The governor traveled to Bethel, Newtok, Hooper Bay, Scammon Bay, Nome, Golovin, Elim and Koyuk earlier in the week with other state officials to assess the damage once the storm subsided. He said Thursday he plans to return to the area on Oct. 1 to assess progress on repairs.
[In the midst of the storm, a dash to keep the power on in Hooper Bay]
About 130 members of the Alaska National Guard, Defense Forces and Navy Militia are deployed in the area, according to Maj. Gen. Torrence Sachs, commissioner of the Alaska National Guard and Veterans Affairs. They are tasked with clearing debris, communicating with community members, and understanding their needs, Saxe said.
Among the most severe damage confirmed by state officials so far are the destroyed section of the road between Nome and Council and the Elim, Golovin and Nome roads.
Alaska Department of Transportation Commissioner Ryan Anderson said on Thursday that 5 to 10 miles of Nome Council Road were “totally destroyed,” with another 5 to 10 miles “severely damaged,” the agency estimated. said it does. About 3 miles were “washed out” in Golovin, and Front Street was “totally destroyed” in Elim.
Anderson said all airports in the region are operational. Some of the Federal Aviation Administration’s weather systems have been damaged, and the Alaska Department of Transportation is working with his FAA to restore them, Anderson said.
According to the Alaska Department of Homeland Security, the state’s disaster program “provided communities with plywood, insulation, roofing tin, etc., even though the state is awaiting a federal response to its disaster declaration request. The focus is on ‘doing’. Brian Fisher, Director of Emergency Management.
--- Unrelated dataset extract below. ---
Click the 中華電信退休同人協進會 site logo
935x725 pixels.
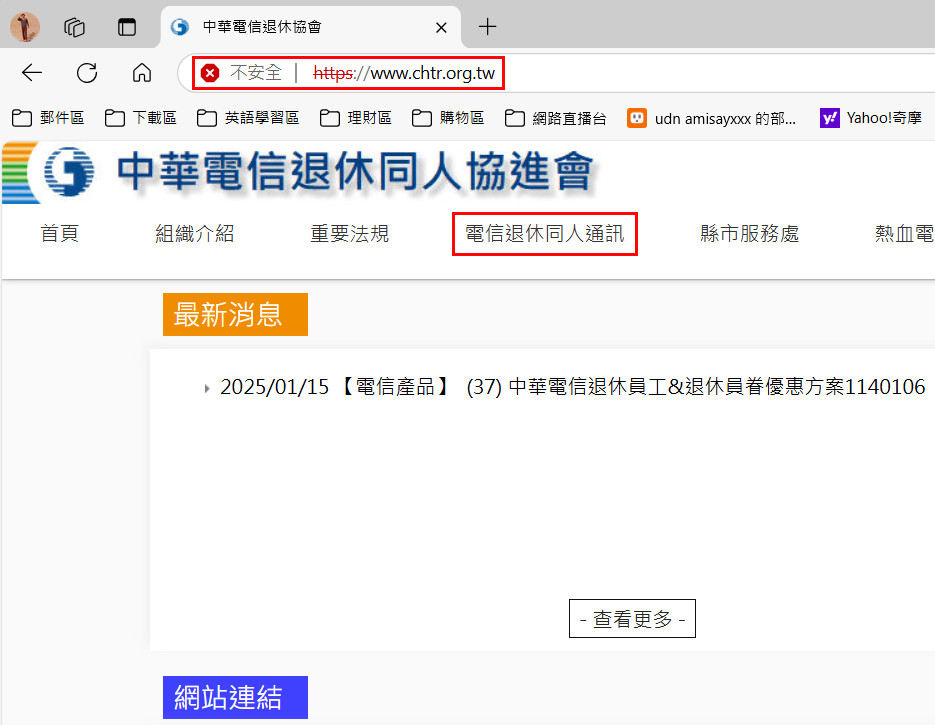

“This is another program that will be coming soon to ensure that homes are buttoned up and residents have a safe and warm place to live before winter arrives,” Fisher said.
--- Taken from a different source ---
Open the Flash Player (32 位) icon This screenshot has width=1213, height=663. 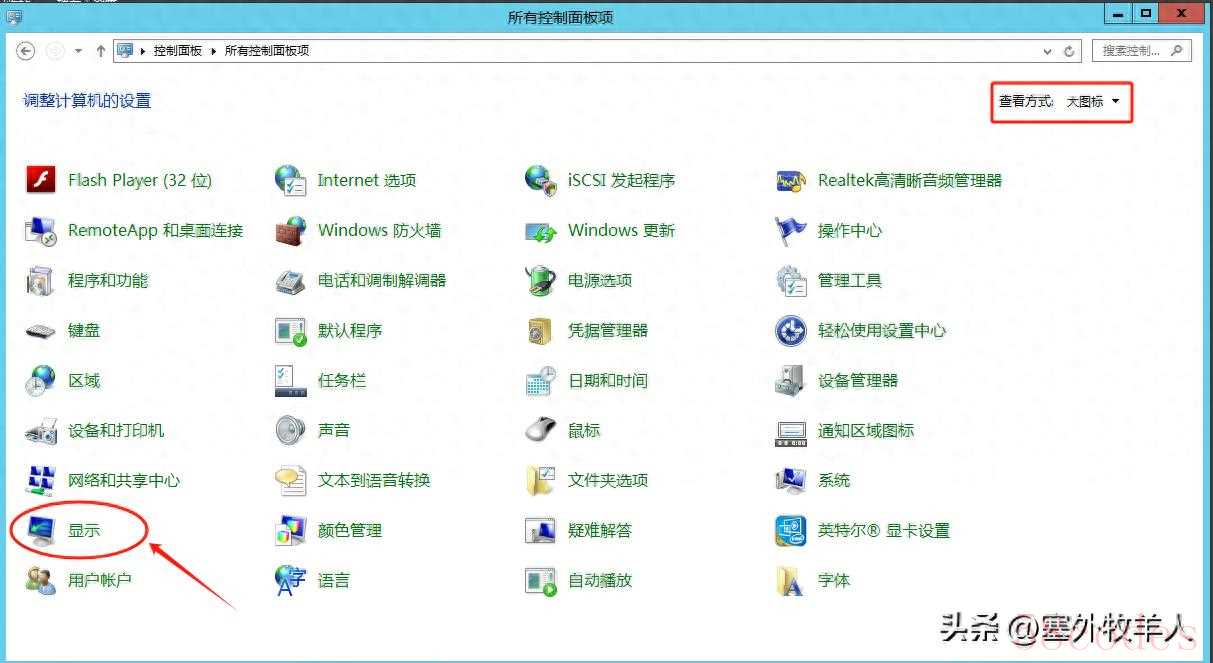click(40, 181)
[Dunleavy requests federal disaster declaration for Western Alaska as reports of storm damage accumulate]
When a federal disaster is declared, FEMA typically covers 75% of the response costs. Dunleavy requested that he cover 100% of the costs. President Joe Biden has already approved similar demands for Puerto Rico’s rebuilding efforts.
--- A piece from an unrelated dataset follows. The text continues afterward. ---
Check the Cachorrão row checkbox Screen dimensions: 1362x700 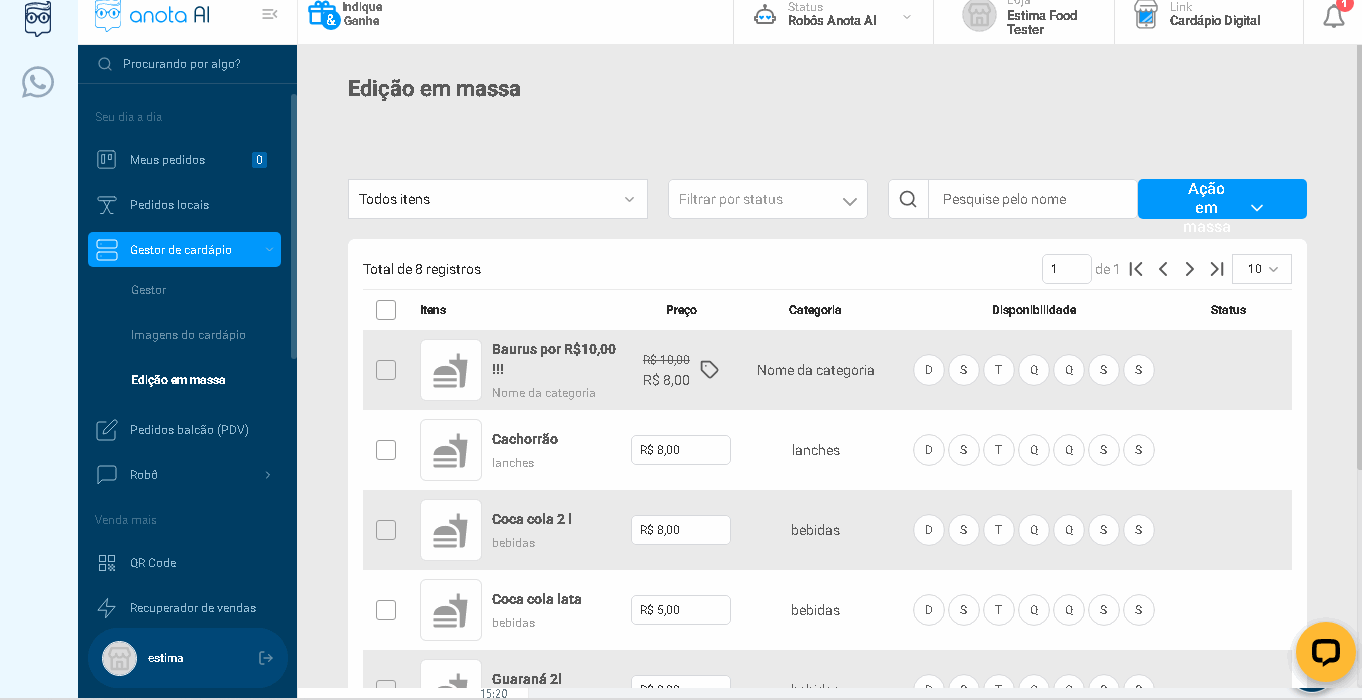[x=386, y=450]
Dunleavy said state agencies, with a four-week deadline, are working to address the urgent needs of the impending winter freeze. This includes airlifting thousands of pounds of food and water to replace lost or damaged supplies in some communities, repairing roads and bridges and clearing debris. , and put the house back on the foundation.
“It’s really about getting everything up and running and ready for the winter,” says Dunleavy.
Dunleavy also said he spoke by phone with Homeland Security Secretary Alejandro Mayorcas on Thursday.
“I just said to him, ‘Look, the damage may not be as extensive as in Puerto Rico or other places where hurricanes hit, but the problem is our timeline, the problem is our It’s remoteness, and that’s what we’re short of. It’s an infrastructure issue,” said Dunleavy. “In his next four weeks, we need to be less bureaucratic when it comes to assistance and helping people get back on their feet.”
Some of the damaged or lost buildings were self-sufficient huts. Some have taken years to build and lack the insurance and documents normally used to obtain relief aid for reconstruction.
“We will be discussing with the federal government and others how it is part of the food collection system for people. I try to do that,” Dunleavy said.